Bill Maher xinga e chama Trump de ‘maluco’ depois que ele foi forçado a jantar com o presidente

O comediante e comentador político Bill Maher defendeu a sua decisão de jantar com o presidente Donald Trump na Casa Branca, argumentando que o envolvimento com o presidente é crucial porque Trump não tem crenças fixas e é influenciado por aqueles que o rodeiam.

período Estreia em 15 de julho existir NPRMaher descreveu Trump como um homem altamente autoconsciente que é muito mais normal em privado do que parece em público.

“Muitas pessoas odeiam quando você o vê”, disse o apresentador Steve Inskeep. “Algumas pessoas gostam de você conhecê-lo. Estou pensando na conclusão a que você chegou, e se eu pudesse generalizar, é que você encontrou uma pessoa sã no jantar que interpretou um louco na televisão, em vez de um louco de verdade.”

Maher disse ao Inskeep que os críticos que criticaram a reunião foram motivados pela emoção e não pela lógica, vendo a sua reação como uma competição para ver quem odiava mais o presidente.

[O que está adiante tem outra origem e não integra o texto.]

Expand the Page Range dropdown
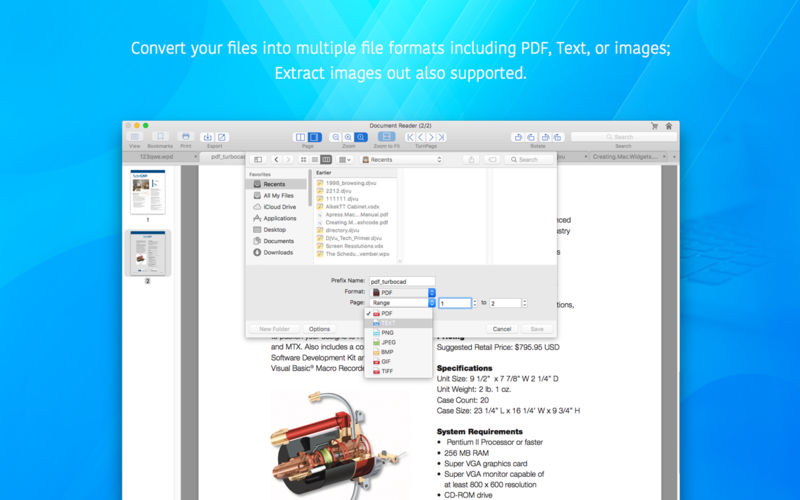 [x=403, y=303]
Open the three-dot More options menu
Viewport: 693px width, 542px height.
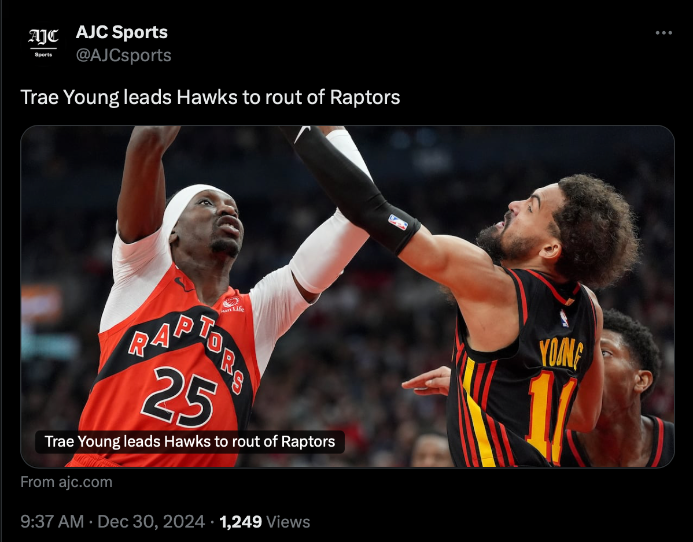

“Ele era um louco porque definitivamente tinha algum tipo de síndrome de Tourette”, disse Maher. “Ele sempre deixa escapar tudo o que lhe vem à cabeça. É engraçado, ele é o cara mais merda e o cara mais honesto ao mesmo tempo.”

O comediante Bill Maher defendeu sua decisão de jantar com o presidente Donald Trump no programa “Newsmakers” da NPR em 15 de julho (Reuters)

O anfitrião da madrugada rejeitou as sugestões de que jantar com Trump melhoraria a plataforma do presidente, observando que Trump já ocupa o cargo mais alto do país e não pode ser deixado sozinho.

“Você sabe, ele tinha muitos amigos”, disse Maher. “Ele não lê briefings. Ele faz tudo ‘de acordo com o que as pessoas dizem’.”

“Seja uma das pessoas que ‘fala’. Seja uma daquelas pessoas que fala com você porque olha nos seus olhos e ouve, e às vezes muda de ideia porque não tem crenças fixas. Eles precisam de mais pessoas como eu, e não menos.”

Maher rejeitou as preocupações de que o encontro com o presidente impulsionaria sua plataforma, observando que Trump já ocupa o cargo mais alto do país (AFP/Getty)

Maher disse que a reunião na Casa Branca foi como um momento “Nixon”, concebido para promover a comunicação direta em vez da troca de insultos.

No entanto, Maher disse que Trump voltou a atacá-lo.

“Ele começou a abusar de mim novamente porque nunca mudei minha atitude. Quando voltei ao trabalho, nunca disse que faria isso. O outro argumento é: você vai promovê-lo? Meu Deus, ele vai ser presidente?”